In a book like Light Years there are always going to be a few gaps. Aspects of the subject that slip through the net until it's too late.

Here's a surprise for many people who thought they knew all there was to know about light. Not only can beams of light differ in colour (or wavelength if you prefer), and in polarization (effectively which direction the ripple in the light's wave points in), light can also be given a twist.

In normal laser light, each ripple of light is moving in harmony. If you were to take a slice through the light beam, no matter which part of the beam you looked in, each wave would be at the same stage of its up and down motion. But take that same slice through a twisted light beam and as you progress around the circle of the the beam you will find that the each wave is slightly earlier (or later depending on whether the twist is left or right handed) in its progress.

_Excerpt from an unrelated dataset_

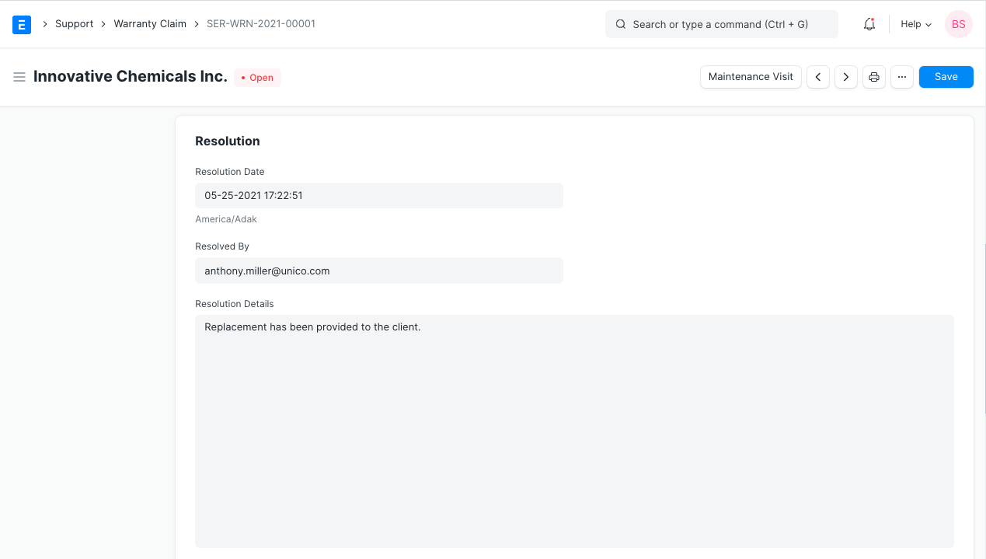Open the three-dot more options menu
986x559 pixels.
coord(902,77)
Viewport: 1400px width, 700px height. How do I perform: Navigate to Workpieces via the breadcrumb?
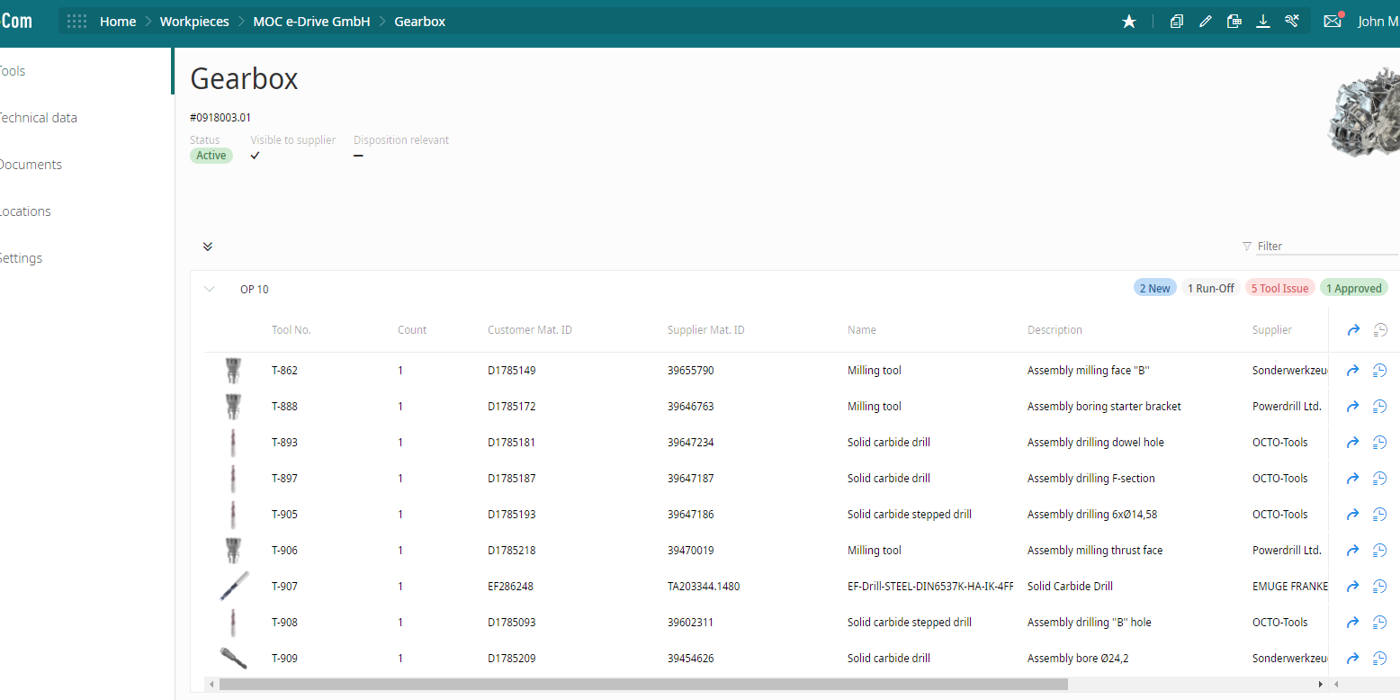coord(194,21)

Think of light as a sequence of photon, and twisted light's photons travel in tight, corkscrew spiral.

This strange phenomenon already has potential applications in astronomy - it could even be the answer to why we've never spotted alien transmissions out there in the universe, as they could send a signal by radio or other light wave not by modulating the frequency or amplitude as we do, but by modulating the twist. But whether or not it will ever do anything practical, it's one more strange fact to add to the picture of light.

If you aren't averse to technical stuff, take a look at this page from the optical physics group at Colgate University in Hamilton, New York. You'll see various examples, but also a very simple looking diffraction grating that can be used to give laser light a twist.

Brian Clegg is a popular science writer whose books include A Brief History of Infinity and Light Years.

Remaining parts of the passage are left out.